Not necessarily. If the right hooks are there, there should be no need to poll.

That would be a natural way to do it on *nix but is that the actual way that things are going to work on the Librem 5?

I don’t know that that would necessarily cover all scenarios however e.g. things that occur within a web browsing environment might require changes to the browser itself in order to make the above even approximately achievable.


Here’s an existing app that might help, it’s a GNU/Linux implementation (not port) of Little Snitch, the “reverse firewall” kind of app on macOS that interrupts you any time a piece of software wants to connect to a network resource and asks you to allow or deny it, temporarily or not, etc.

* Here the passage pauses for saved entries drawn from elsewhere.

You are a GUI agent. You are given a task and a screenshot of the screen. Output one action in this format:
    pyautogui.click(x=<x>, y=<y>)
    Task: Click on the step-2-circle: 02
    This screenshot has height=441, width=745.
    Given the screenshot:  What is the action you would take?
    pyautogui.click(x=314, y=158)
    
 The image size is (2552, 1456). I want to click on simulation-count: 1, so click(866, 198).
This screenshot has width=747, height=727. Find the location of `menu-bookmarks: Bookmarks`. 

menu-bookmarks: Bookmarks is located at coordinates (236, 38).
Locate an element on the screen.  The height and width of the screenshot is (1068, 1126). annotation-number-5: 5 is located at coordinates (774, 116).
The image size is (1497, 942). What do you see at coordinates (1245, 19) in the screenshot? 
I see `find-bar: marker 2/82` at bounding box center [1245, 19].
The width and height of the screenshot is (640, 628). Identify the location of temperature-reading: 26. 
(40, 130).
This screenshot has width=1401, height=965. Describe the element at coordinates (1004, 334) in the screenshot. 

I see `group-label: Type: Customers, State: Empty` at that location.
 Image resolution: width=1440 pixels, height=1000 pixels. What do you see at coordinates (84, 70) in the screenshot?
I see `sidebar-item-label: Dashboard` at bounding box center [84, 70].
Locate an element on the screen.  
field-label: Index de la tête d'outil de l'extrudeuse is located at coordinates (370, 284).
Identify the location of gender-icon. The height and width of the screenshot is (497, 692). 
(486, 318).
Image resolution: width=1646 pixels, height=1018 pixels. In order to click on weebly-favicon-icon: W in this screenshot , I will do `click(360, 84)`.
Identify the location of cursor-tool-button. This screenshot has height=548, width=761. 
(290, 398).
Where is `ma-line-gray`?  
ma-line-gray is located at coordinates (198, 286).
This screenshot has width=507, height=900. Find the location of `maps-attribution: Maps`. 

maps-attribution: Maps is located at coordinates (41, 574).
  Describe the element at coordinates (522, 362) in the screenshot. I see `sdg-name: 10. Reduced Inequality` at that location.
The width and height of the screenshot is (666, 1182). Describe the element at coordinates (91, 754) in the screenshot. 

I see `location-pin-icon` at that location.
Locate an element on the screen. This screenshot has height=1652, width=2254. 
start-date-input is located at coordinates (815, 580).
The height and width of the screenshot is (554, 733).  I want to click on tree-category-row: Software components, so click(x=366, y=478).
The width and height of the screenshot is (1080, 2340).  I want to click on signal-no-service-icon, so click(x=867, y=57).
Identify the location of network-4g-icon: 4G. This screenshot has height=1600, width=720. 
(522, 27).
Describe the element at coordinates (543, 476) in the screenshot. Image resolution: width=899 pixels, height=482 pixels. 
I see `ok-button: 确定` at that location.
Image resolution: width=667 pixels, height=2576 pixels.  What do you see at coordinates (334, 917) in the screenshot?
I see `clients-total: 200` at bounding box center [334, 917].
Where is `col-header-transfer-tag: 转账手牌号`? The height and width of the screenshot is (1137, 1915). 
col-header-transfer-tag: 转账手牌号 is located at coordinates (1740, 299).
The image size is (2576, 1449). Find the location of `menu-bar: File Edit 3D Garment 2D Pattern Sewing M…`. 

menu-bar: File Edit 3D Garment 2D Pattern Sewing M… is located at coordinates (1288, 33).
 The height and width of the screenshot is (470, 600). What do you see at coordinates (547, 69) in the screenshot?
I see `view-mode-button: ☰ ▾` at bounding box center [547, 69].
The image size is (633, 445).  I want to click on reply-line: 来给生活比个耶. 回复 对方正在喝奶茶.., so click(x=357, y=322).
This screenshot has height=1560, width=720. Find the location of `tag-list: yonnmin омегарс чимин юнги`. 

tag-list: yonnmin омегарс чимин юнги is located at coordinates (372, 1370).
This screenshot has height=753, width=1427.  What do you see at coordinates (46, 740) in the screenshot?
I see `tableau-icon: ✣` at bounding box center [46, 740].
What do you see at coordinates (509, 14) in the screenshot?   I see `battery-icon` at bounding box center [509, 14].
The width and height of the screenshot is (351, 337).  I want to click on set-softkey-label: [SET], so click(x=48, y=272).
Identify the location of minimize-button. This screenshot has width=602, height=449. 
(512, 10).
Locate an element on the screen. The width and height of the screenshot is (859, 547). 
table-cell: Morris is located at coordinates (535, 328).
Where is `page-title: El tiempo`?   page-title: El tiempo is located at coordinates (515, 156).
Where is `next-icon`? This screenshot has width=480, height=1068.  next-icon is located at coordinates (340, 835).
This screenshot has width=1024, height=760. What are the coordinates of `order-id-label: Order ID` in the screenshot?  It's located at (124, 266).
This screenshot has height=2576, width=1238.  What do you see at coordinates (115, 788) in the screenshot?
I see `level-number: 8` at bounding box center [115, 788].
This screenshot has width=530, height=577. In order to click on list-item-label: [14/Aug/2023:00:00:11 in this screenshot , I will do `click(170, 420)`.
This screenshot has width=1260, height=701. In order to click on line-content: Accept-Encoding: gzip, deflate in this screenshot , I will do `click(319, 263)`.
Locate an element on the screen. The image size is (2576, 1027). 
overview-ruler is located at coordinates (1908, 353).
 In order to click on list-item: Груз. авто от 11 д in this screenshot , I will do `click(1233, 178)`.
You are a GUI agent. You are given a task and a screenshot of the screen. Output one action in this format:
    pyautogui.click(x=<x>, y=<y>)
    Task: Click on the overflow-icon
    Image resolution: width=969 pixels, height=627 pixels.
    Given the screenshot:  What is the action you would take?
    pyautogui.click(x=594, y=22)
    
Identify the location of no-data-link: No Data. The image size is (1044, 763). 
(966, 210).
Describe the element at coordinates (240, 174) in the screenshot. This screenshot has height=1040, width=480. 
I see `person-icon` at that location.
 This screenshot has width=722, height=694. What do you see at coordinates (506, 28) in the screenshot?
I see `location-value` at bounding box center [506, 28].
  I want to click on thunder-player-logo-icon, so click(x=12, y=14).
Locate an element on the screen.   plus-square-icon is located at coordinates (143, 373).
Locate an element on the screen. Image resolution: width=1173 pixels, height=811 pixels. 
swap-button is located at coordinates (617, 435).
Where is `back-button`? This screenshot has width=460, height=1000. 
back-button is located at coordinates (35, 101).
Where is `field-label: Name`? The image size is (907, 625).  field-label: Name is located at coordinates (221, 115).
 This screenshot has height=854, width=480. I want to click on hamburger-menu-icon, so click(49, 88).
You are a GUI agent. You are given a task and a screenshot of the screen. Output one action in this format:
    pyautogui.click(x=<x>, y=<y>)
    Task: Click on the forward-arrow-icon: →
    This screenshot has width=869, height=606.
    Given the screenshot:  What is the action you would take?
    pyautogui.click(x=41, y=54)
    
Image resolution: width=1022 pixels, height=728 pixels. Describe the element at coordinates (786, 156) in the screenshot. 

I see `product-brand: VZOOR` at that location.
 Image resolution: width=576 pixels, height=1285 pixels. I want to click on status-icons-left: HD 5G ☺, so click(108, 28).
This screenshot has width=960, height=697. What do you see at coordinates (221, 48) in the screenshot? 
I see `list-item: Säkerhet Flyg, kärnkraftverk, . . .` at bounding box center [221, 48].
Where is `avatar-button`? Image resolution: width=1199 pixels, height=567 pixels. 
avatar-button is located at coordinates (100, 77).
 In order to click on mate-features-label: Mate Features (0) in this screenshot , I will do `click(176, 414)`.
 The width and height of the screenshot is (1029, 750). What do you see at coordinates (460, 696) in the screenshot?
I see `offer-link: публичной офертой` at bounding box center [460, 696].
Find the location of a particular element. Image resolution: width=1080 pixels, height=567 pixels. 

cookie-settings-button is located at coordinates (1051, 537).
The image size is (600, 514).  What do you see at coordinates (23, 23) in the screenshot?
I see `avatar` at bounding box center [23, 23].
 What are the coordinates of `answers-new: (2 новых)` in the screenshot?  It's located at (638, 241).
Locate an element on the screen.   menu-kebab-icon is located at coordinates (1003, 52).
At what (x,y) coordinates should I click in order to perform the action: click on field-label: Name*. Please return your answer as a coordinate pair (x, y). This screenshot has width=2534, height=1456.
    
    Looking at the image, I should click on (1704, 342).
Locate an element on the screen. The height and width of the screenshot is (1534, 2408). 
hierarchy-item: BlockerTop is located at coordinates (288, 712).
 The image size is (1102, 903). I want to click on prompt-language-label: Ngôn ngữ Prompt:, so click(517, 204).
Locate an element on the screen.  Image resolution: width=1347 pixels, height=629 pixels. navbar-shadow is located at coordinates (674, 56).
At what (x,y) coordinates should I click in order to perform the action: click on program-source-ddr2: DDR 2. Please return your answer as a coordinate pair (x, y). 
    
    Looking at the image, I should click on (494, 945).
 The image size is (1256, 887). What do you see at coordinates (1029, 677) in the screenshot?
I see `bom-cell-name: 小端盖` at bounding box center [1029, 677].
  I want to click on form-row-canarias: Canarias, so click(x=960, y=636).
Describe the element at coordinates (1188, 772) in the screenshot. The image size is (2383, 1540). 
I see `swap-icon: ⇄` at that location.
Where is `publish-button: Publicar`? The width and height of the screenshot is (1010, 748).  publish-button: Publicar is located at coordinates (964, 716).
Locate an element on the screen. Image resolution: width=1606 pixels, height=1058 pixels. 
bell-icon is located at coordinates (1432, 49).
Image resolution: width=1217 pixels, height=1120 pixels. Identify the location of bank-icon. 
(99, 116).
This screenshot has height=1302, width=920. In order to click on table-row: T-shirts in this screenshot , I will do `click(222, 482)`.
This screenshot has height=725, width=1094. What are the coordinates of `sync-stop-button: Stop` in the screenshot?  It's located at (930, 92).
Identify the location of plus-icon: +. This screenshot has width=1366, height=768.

Never tried it in Linux however…


The Librem 5 is to run PureOS, which is based on Debian, which is Linux and thus falls under the generalisation of *nix. As such, has same user based authentication system as any other distro.

A web browser is an application and as far as the OS is concerned and should be treated as such. There are already Ad blockers and such which allow restriction on the sort of other connections a web page you’re visiting can open. Along those same lines, having a browser extension that would work in conjunction with an application to provide a single interface of control would do the trick. The alternative of course would be rolling your own browser. I have dabbled in this a little and it seems like an interesting pet project.

Without user level granularity, the application would essentially be a port sniffer with a configurable list of connections to allow/block. I think this would be tricky to write a simple UI for.
With user level granularity it would be easier to restrict individual applications. With the addition of a browser extension, you could allow a further fine grained control over what websites do from your computer.

i’ll post this here since it’s an after image of the interview with a 2019 unboxing of the L15

Yes! In The Dark Years (when I was between OS/2 and Linux), I used WinNTx. The only thing that kept me sane was vis a vis Security was Sygate Firewall. I believe it was free (as in free beer, not freedom), but not open source, an application firewall for both inbound and outbound traffic that was totally user configurable. Sygate was bought by Symantec, so integrated some of the functionality into Symantec Endpoint Protection, but of course Sygate was abandoned and eventually it died.

Snitch was a MacOS Sygate analog that looked interesting… but MacOS only. Now we have OpenSnitch for GNU/Linux, so I need to check it out.